When a browser loads a website, it downloads HTML, CSS, JavaScript and other text based files. These files can be large which makes websites load slowly on slow networks. To solve this problem servers compress files before sending them to the browser. The browser then decompresses them and shows the page normally.
Two popular compression formats used on the web today are Gzip and Brotli.
What is Gzip
Gzip is one of the oldest and most trusted compression formats for websites. It was introduced in the 1990s and is still supported by almost every browser and server. When a browser sends a request it sends a list of compression formats it supports using the Accept-Encoding
header. If Gzip is one of them the server compresses the response using Gzip and the browser handles the rest.
Gzip is simple and reliable which is why many hosting providers enable it by default.
What is Brotli
Brotli is a newer compression format created by Google. It was designed specifically for the web. It uses more advanced techniques to squeeze files even smaller than Gzip. Smaller files mean faster loading times and less data used on mobile networks.
Modern browsers such as Chrome, Firefox, Edge and Safari already support Brotli. Most major CDNs also support it.
Performance Comparison
Here is a simple summary of how they perform in most cases
Format | Compression Speed | Decompression Speed | File Size |
---|---|---|---|
Gzip | Fast | Fast | Medium |
Brotli | Slightly slower when compressing | Fast | Smaller than Gzip |
Brotli usually produces smaller output but it takes more time to compress especially at higher compression levels. That is why most websites use Brotli for static files like JavaScript and CSS which are compressed once and served many times. For dynamic pages that are generated for each request Gzip might still be faster.
How to Choose
Here is a simple rule
- If your server or CDN supports Brotli, enable Brotli first and keep Gzip as a fallback.
- If your server does not support Brotli, Gzip is still perfectly fine.

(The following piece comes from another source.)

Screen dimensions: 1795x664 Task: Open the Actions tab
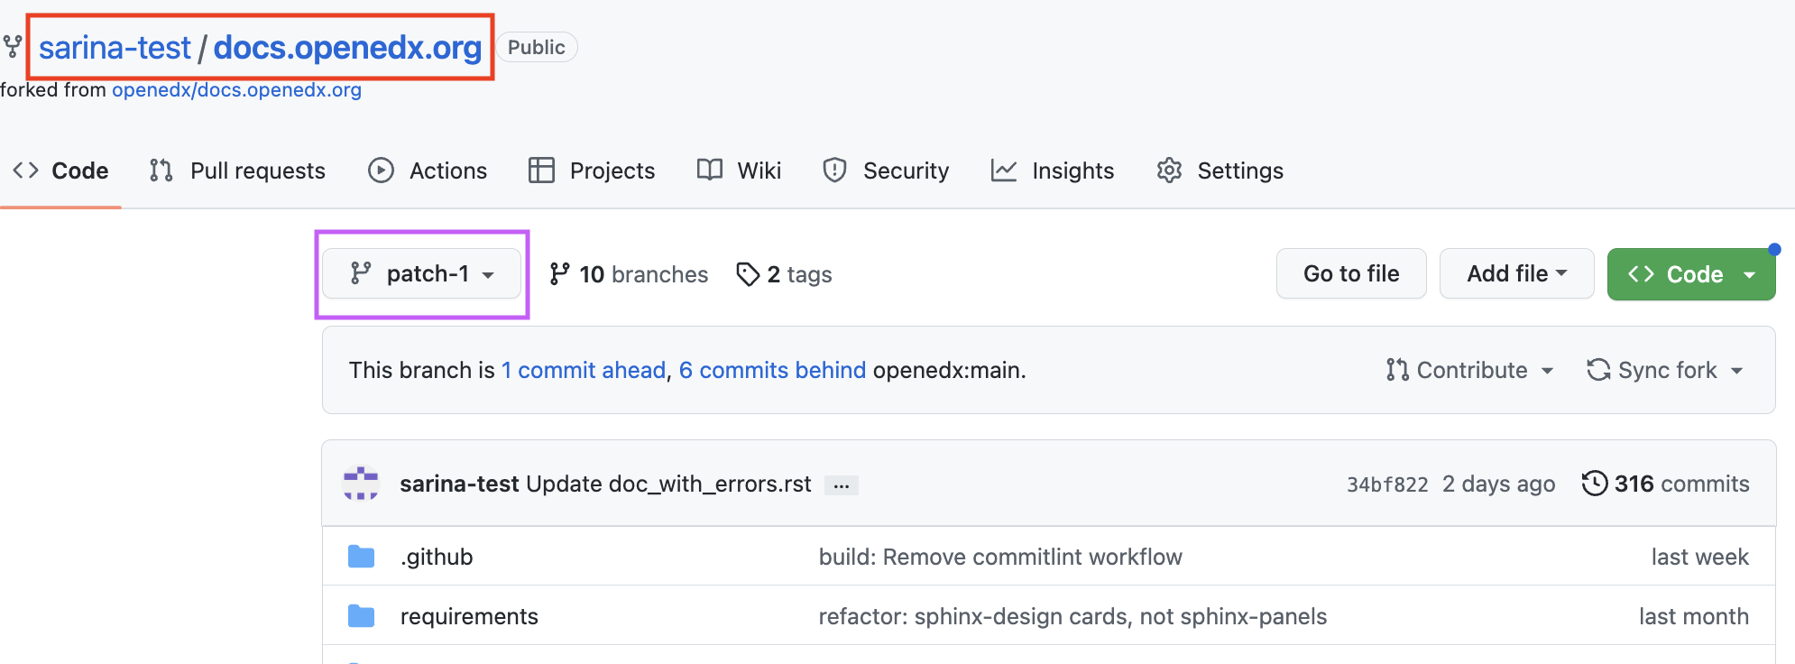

Many servers follow this technique
- Check if the browser supports Brotli. If yes respond with Brotli.
- If not check for Gzip.
- If neither is supported send the original response.
Real World Impact
A typical JavaScript bundle of 300 KB might become
- 90 KB with Gzip
- 75 KB with Brotli
This difference looks small but when you include all files on a page it adds up. On slow connections every kilobyte matters.
Final Thoughts
Gzip has served the web for decades and still works well. Brotli is the modern and more efficient replacement. The best approach is to use both. Give Brotli to browsers that support it. Use Gzip for older ones.
You do not need to pick only one. Most CDNs and hosting services already provide both options. You only need to make sure the feature is enabled.
Faster websites make happier users. Compression is one of the easiest ways to achieve it.